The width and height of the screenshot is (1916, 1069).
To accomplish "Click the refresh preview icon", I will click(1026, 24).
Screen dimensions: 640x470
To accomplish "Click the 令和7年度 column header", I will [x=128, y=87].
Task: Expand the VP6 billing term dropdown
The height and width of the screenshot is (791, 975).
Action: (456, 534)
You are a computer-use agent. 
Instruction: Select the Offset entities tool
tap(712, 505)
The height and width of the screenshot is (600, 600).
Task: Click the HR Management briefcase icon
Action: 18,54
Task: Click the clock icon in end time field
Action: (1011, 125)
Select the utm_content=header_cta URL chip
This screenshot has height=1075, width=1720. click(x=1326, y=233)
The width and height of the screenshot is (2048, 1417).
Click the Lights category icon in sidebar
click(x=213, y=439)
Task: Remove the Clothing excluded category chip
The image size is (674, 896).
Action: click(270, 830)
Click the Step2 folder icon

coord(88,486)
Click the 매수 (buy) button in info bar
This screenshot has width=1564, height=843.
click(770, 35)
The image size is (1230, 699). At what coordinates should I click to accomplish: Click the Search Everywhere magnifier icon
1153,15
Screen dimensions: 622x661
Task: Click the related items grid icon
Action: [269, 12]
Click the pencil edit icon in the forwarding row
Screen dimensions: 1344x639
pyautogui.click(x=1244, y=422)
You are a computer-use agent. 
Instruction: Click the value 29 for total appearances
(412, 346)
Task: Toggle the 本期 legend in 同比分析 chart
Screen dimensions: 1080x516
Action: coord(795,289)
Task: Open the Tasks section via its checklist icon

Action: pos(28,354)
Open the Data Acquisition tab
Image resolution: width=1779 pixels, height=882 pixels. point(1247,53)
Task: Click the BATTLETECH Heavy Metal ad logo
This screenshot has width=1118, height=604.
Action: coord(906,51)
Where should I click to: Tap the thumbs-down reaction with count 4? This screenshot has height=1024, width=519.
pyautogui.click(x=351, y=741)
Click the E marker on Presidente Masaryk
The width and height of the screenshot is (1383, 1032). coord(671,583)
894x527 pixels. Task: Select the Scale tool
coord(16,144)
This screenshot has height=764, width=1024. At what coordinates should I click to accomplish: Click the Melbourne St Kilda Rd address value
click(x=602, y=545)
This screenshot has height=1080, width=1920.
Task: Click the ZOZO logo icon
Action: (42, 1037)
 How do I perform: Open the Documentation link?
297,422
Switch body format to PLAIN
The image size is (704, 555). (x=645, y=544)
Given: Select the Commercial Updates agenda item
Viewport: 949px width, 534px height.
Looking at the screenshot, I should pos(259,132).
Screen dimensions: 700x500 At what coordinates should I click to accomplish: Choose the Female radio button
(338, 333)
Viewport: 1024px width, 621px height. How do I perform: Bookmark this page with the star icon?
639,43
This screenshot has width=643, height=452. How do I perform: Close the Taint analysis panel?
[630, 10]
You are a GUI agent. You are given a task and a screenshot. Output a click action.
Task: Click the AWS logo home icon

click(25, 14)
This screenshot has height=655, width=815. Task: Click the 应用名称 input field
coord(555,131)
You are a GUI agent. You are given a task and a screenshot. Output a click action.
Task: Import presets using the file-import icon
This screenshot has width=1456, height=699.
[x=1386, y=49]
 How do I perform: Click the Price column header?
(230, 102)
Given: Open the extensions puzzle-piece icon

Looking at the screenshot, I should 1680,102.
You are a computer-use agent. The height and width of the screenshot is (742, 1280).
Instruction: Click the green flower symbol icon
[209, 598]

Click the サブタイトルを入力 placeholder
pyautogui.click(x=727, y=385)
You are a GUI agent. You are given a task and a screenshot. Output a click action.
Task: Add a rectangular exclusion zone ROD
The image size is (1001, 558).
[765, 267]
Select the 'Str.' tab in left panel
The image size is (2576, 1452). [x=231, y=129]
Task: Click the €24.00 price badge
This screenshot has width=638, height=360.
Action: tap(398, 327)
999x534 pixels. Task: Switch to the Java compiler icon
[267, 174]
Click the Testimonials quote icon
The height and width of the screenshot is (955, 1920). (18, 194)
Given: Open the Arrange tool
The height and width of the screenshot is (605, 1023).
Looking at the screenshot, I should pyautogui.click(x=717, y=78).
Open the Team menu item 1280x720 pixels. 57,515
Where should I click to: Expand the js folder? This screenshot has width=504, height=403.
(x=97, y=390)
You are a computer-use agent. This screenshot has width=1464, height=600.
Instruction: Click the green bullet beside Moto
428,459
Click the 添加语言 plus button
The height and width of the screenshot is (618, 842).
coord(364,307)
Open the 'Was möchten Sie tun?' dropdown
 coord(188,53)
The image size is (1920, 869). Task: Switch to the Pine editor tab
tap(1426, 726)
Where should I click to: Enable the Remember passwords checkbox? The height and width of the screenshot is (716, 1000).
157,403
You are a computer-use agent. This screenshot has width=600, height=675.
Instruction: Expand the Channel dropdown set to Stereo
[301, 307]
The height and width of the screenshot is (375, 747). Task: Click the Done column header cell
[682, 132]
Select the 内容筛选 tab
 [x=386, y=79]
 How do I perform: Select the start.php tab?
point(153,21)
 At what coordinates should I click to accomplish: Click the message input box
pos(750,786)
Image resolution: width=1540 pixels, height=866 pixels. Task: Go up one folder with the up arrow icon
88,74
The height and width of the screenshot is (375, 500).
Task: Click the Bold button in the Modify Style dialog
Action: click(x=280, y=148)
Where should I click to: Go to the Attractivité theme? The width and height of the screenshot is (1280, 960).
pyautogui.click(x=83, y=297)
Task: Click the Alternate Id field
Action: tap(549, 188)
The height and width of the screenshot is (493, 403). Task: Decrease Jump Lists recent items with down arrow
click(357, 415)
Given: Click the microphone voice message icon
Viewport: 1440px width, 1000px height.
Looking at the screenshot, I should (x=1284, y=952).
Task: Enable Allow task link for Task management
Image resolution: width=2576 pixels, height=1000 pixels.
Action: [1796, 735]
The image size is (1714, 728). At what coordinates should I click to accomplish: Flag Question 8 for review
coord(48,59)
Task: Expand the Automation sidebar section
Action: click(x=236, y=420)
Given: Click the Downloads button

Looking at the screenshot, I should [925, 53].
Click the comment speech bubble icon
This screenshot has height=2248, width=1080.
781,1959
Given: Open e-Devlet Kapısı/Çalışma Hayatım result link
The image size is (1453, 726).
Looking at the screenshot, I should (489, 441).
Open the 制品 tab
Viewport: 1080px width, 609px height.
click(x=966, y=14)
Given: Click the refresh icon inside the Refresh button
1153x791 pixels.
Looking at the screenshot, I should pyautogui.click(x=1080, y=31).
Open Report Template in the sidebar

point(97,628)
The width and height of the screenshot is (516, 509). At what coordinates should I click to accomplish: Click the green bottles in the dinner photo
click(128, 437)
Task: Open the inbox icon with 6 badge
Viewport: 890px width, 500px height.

**Exercise**
Line by line, please reproduce the records exactly.

**Final answer**
The width and height of the screenshot is (1916, 1069).
To accomplish "Click the refresh preview icon", I will click(1026, 24).
Screen dimensions: 640x470
To accomplish "Click the 令和7年度 column header", I will [x=128, y=87].
Task: Expand the VP6 billing term dropdown
The height and width of the screenshot is (791, 975).
Action: (456, 534)
You are a computer-use agent. 
Instruction: Select the Offset entities tool
tap(712, 505)
The height and width of the screenshot is (600, 600).
Task: Click the HR Management briefcase icon
Action: 18,54
Task: Click the clock icon in end time field
Action: (1011, 125)
Select the utm_content=header_cta URL chip
This screenshot has height=1075, width=1720. click(x=1326, y=233)
The width and height of the screenshot is (2048, 1417).
Click the Lights category icon in sidebar
click(x=213, y=439)
Task: Remove the Clothing excluded category chip
The image size is (674, 896).
Action: click(270, 830)
Click the Step2 folder icon

coord(88,486)
Click the 매수 (buy) button in info bar
This screenshot has width=1564, height=843.
click(770, 35)
The image size is (1230, 699). At what coordinates should I click to accomplish: Click the Search Everywhere magnifier icon
1153,15
Screen dimensions: 622x661
Task: Click the related items grid icon
Action: [269, 12]
Click the pencil edit icon in the forwarding row
Screen dimensions: 1344x639
pyautogui.click(x=1244, y=422)
You are a computer-use agent. 
Instruction: Click the value 29 for total appearances
(412, 346)
Task: Toggle the 本期 legend in 同比分析 chart
Screen dimensions: 1080x516
Action: coord(795,289)
Task: Open the Tasks section via its checklist icon

Action: pos(28,354)
Open the Data Acquisition tab
Image resolution: width=1779 pixels, height=882 pixels. point(1247,53)
Task: Click the BATTLETECH Heavy Metal ad logo
This screenshot has width=1118, height=604.
Action: coord(906,51)
Where should I click to: Tap the thumbs-down reaction with count 4? This screenshot has height=1024, width=519.
pyautogui.click(x=351, y=741)
Click the E marker on Presidente Masaryk
The width and height of the screenshot is (1383, 1032). coord(671,583)
894x527 pixels. Task: Select the Scale tool
coord(16,144)
This screenshot has height=764, width=1024. At what coordinates should I click to accomplish: Click the Melbourne St Kilda Rd address value
click(x=602, y=545)
This screenshot has height=1080, width=1920.
Task: Click the ZOZO logo icon
Action: (42, 1037)
 How do I perform: Open the Documentation link?
297,422
Switch body format to PLAIN
The image size is (704, 555). (x=645, y=544)
Given: Select the Commercial Updates agenda item
Viewport: 949px width, 534px height.
Looking at the screenshot, I should pos(259,132).
Screen dimensions: 700x500 At what coordinates should I click to accomplish: Choose the Female radio button
(338, 333)
Viewport: 1024px width, 621px height. How do I perform: Bookmark this page with the star icon?
639,43
This screenshot has width=643, height=452. How do I perform: Close the Taint analysis panel?
[630, 10]
You are a GUI agent. You are given a task and a screenshot. Output a click action.
Task: Click the AWS logo home icon

click(25, 14)
This screenshot has height=655, width=815. Task: Click the 应用名称 input field
coord(555,131)
You are a GUI agent. You are given a task and a screenshot. Output a click action.
Task: Import presets using the file-import icon
This screenshot has width=1456, height=699.
[x=1386, y=49]
 How do I perform: Click the Price column header?
(230, 102)
Given: Open the extensions puzzle-piece icon

Looking at the screenshot, I should 1680,102.
You are a computer-use agent. The height and width of the screenshot is (742, 1280).
Instruction: Click the green flower symbol icon
[209, 598]

Click the サブタイトルを入力 placeholder
pyautogui.click(x=727, y=385)
You are a GUI agent. You are given a task and a screenshot. Output a click action.
Task: Add a rectangular exclusion zone ROD
The image size is (1001, 558).
[765, 267]
Select the 'Str.' tab in left panel
The image size is (2576, 1452). [x=231, y=129]
Task: Click the €24.00 price badge
This screenshot has width=638, height=360.
Action: tap(398, 327)
999x534 pixels. Task: Switch to the Java compiler icon
[267, 174]
Click the Testimonials quote icon
The height and width of the screenshot is (955, 1920). (18, 194)
Given: Open the Arrange tool
The height and width of the screenshot is (605, 1023).
Looking at the screenshot, I should pyautogui.click(x=717, y=78).
Open the Team menu item 1280x720 pixels. 57,515
Where should I click to: Expand the js folder? This screenshot has width=504, height=403.
(x=97, y=390)
You are a computer-use agent. This screenshot has width=1464, height=600.
Instruction: Click the green bullet beside Moto
428,459
Click the 添加语言 plus button
The height and width of the screenshot is (618, 842).
coord(364,307)
Open the 'Was möchten Sie tun?' dropdown
 coord(188,53)
The image size is (1920, 869). Task: Switch to the Pine editor tab
tap(1426, 726)
Where should I click to: Enable the Remember passwords checkbox? The height and width of the screenshot is (716, 1000).
157,403
You are a computer-use agent. This screenshot has width=600, height=675.
Instruction: Expand the Channel dropdown set to Stereo
[301, 307]
The height and width of the screenshot is (375, 747). Task: Click the Done column header cell
[682, 132]
Select the 内容筛选 tab
 [x=386, y=79]
 How do I perform: Select the start.php tab?
point(153,21)
 At what coordinates should I click to accomplish: Click the message input box
pos(750,786)
Image resolution: width=1540 pixels, height=866 pixels. Task: Go up one folder with the up arrow icon
88,74
The height and width of the screenshot is (375, 500).
Task: Click the Bold button in the Modify Style dialog
Action: click(x=280, y=148)
Where should I click to: Go to the Attractivité theme? The width and height of the screenshot is (1280, 960).
pyautogui.click(x=83, y=297)
Task: Click the Alternate Id field
Action: tap(549, 188)
The height and width of the screenshot is (493, 403). Task: Decrease Jump Lists recent items with down arrow
click(357, 415)
Given: Click the microphone voice message icon
Viewport: 1440px width, 1000px height.
Looking at the screenshot, I should (x=1284, y=952).
Task: Enable Allow task link for Task management
Image resolution: width=2576 pixels, height=1000 pixels.
Action: [1796, 735]
The image size is (1714, 728). At what coordinates should I click to accomplish: Flag Question 8 for review
coord(48,59)
Task: Expand the Automation sidebar section
Action: click(x=236, y=420)
Given: Click the Downloads button

Looking at the screenshot, I should [925, 53].
Click the comment speech bubble icon
This screenshot has height=2248, width=1080.
781,1959
Given: Open e-Devlet Kapısı/Çalışma Hayatım result link
The image size is (1453, 726).
Looking at the screenshot, I should (489, 441).
Open the 制品 tab
Viewport: 1080px width, 609px height.
click(x=966, y=14)
Given: Click the refresh icon inside the Refresh button
1153x791 pixels.
Looking at the screenshot, I should pyautogui.click(x=1080, y=31).
Open Report Template in the sidebar

point(97,628)
The width and height of the screenshot is (516, 509). At what coordinates should I click to accomplish: Click the green bottles in the dinner photo
click(128, 437)
Task: Open the inbox icon with 6 badge
Viewport: 890px width, 500px height.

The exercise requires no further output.